┏━━

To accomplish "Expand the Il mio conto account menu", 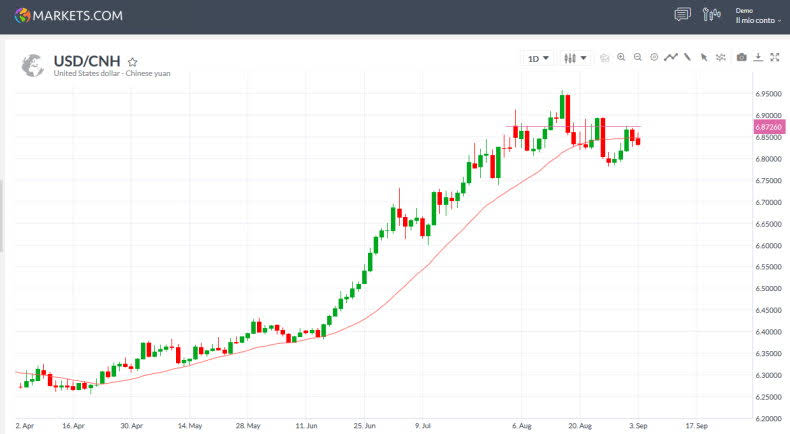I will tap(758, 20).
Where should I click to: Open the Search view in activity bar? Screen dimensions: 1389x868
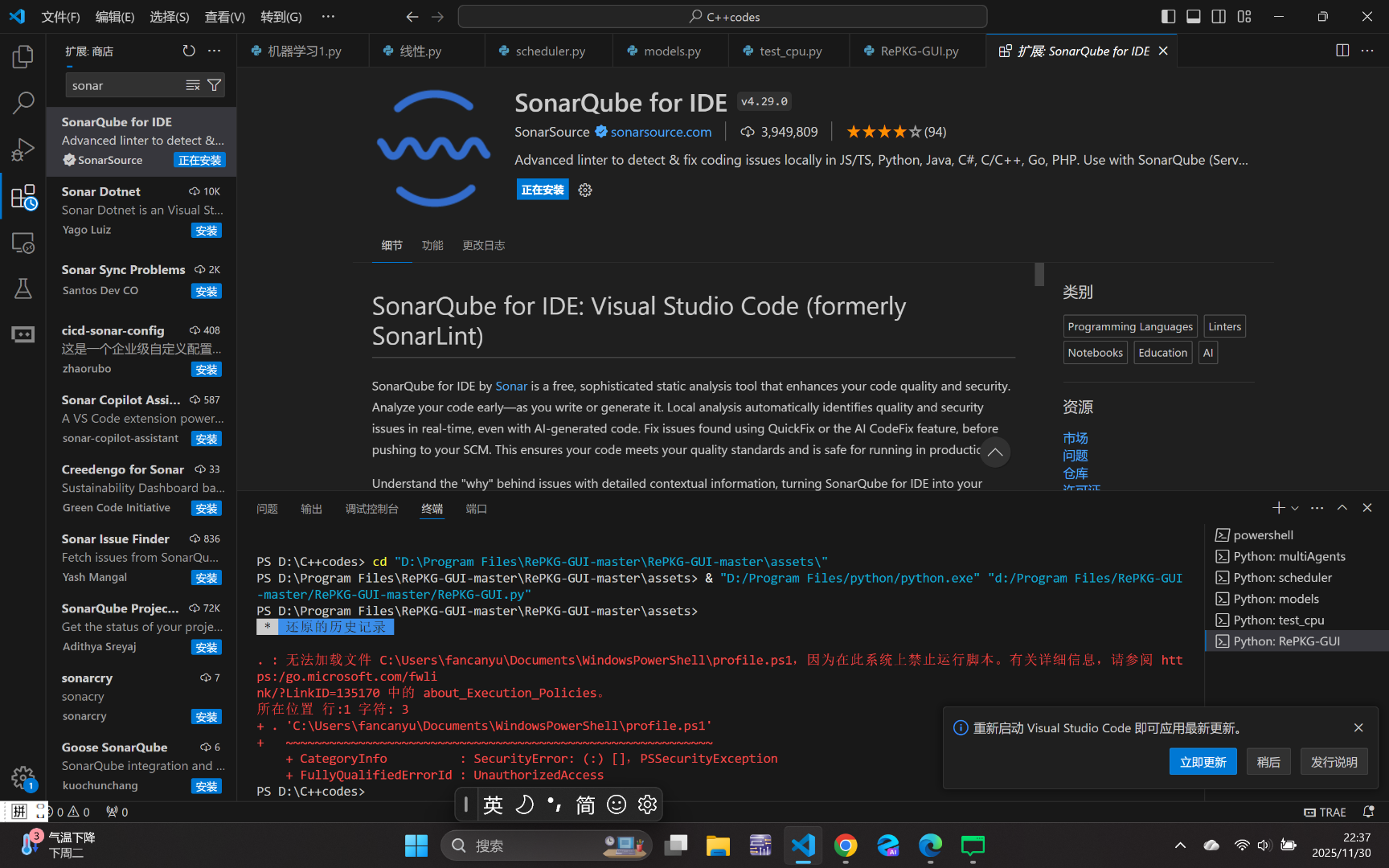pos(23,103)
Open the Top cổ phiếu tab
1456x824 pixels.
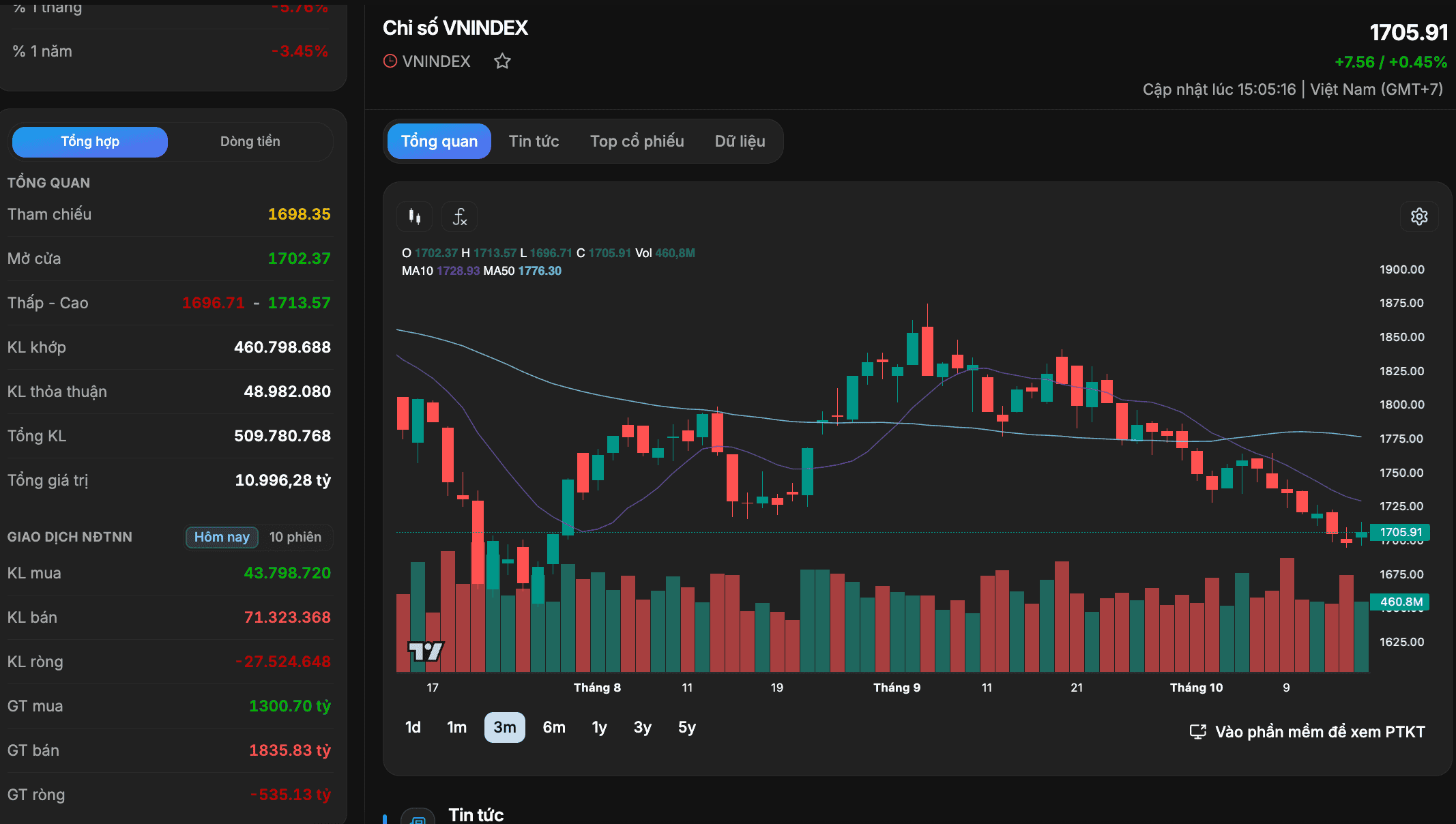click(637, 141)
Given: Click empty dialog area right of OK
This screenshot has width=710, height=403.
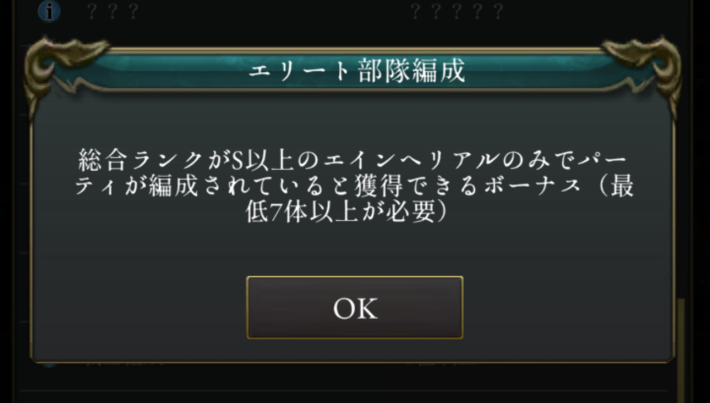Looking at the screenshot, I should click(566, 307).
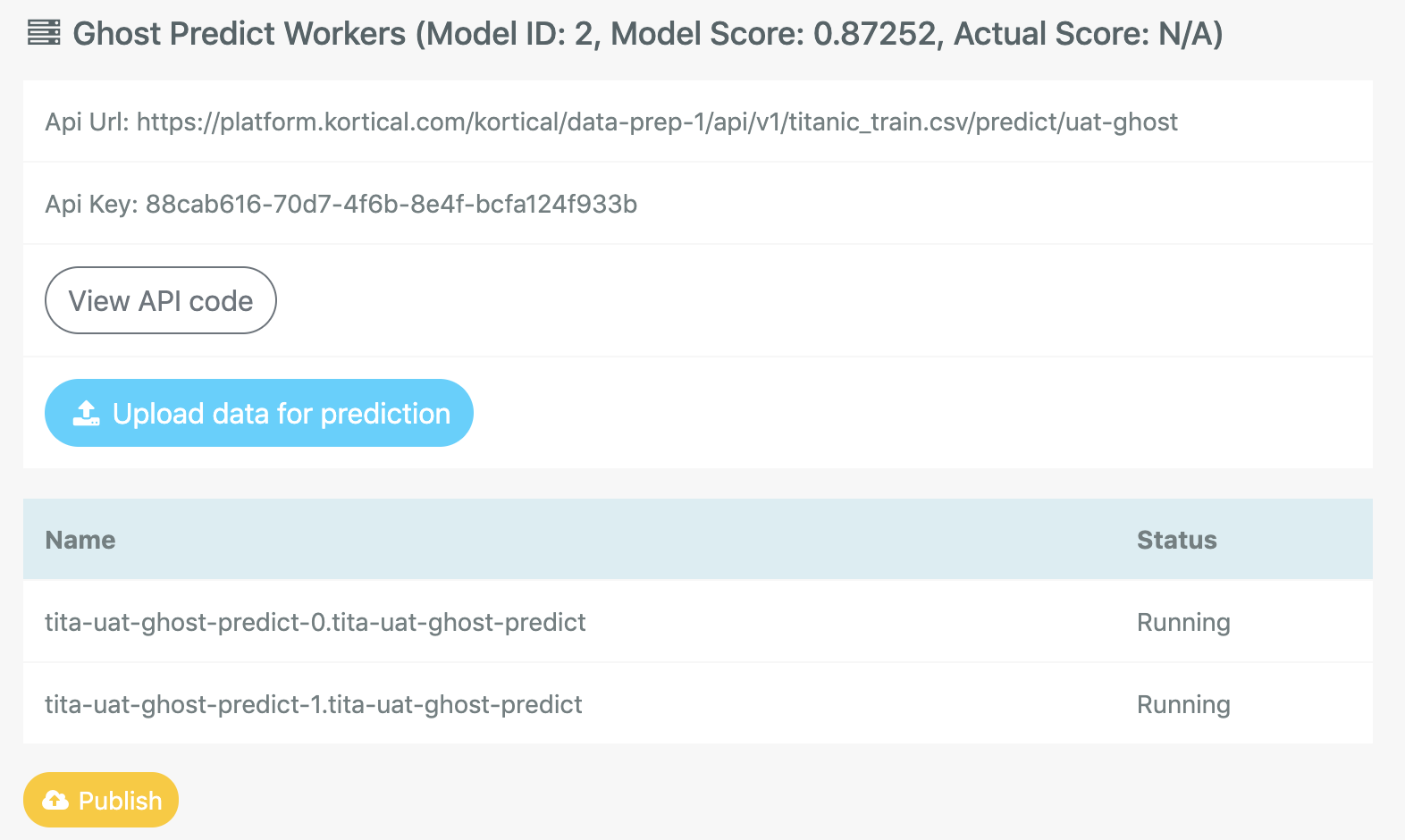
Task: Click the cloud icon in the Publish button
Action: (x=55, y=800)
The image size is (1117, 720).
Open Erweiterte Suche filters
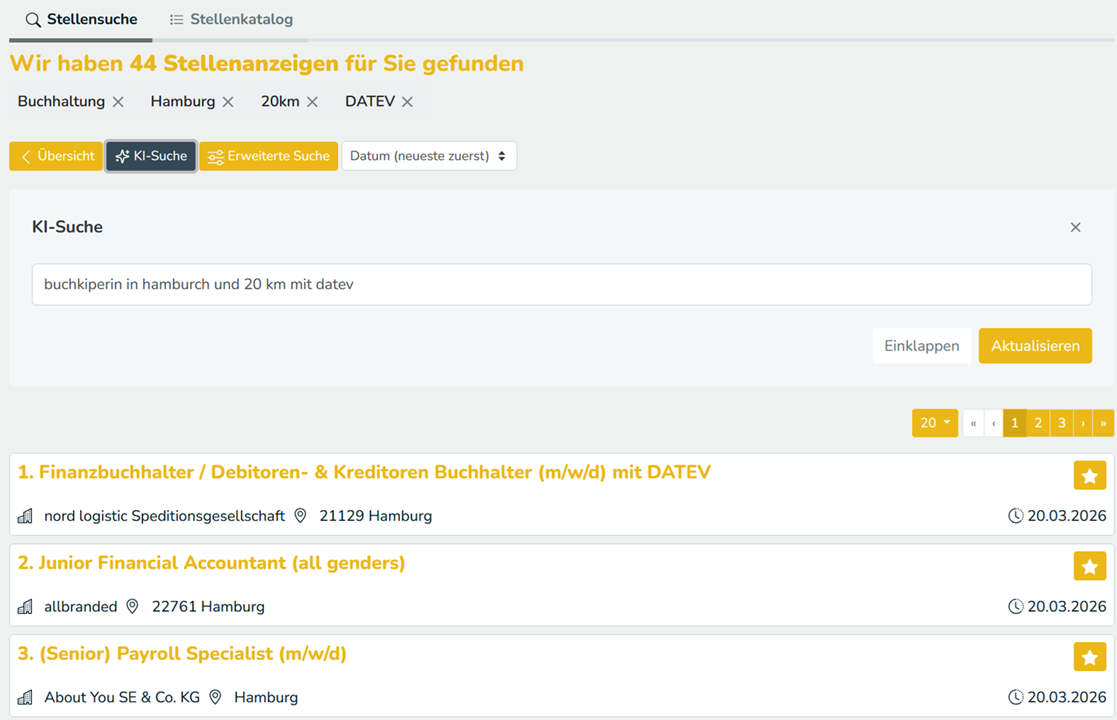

┗━━

**Exercise**: Set down exactly, line for line, the data from the line that contains "The image size is (1117, 720)." through its last line, keeping pictures out.

**Response below**:
The image size is (1117, 720).
Open Erweiterte Suche filters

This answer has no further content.